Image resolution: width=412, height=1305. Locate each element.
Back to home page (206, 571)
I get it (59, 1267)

---

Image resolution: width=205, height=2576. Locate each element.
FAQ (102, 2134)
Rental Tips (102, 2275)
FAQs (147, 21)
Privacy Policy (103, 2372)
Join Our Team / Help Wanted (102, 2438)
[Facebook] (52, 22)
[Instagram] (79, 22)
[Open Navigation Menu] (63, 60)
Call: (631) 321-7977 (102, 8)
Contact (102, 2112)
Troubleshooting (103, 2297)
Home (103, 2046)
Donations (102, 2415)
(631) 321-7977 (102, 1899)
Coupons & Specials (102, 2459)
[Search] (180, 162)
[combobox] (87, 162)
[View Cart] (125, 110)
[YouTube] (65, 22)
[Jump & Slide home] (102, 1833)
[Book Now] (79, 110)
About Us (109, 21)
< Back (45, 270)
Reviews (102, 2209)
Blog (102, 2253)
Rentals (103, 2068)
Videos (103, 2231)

--

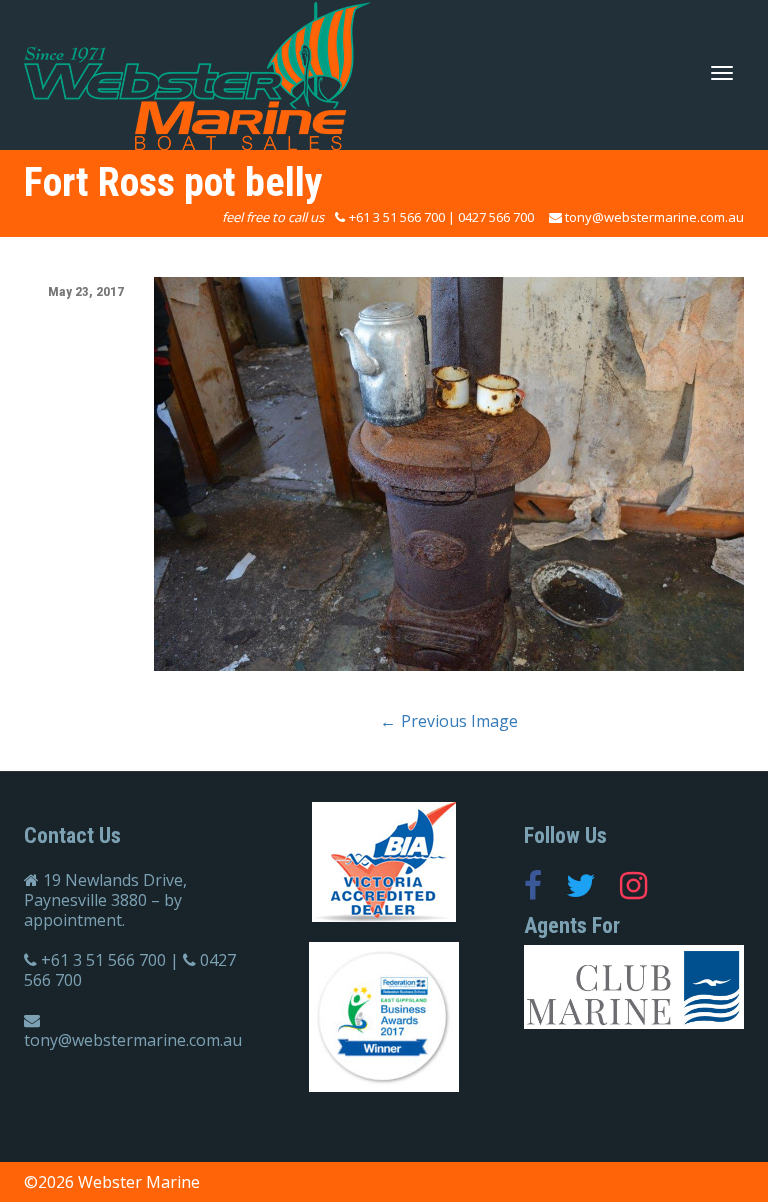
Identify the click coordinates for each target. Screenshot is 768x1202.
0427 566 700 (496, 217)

◆ Problem to solve ◆
Using the records above, set down exactly the lines from the one with "[YouTube] (65, 22)" through the one with "Videos (103, 2231)", inclusive, and nothing more.

◆ Response ◆
[YouTube] (65, 22)
[Jump & Slide home] (102, 1833)
[Book Now] (79, 110)
About Us (109, 21)
< Back (45, 270)
Reviews (102, 2209)
Blog (102, 2253)
Rentals (103, 2068)
Videos (103, 2231)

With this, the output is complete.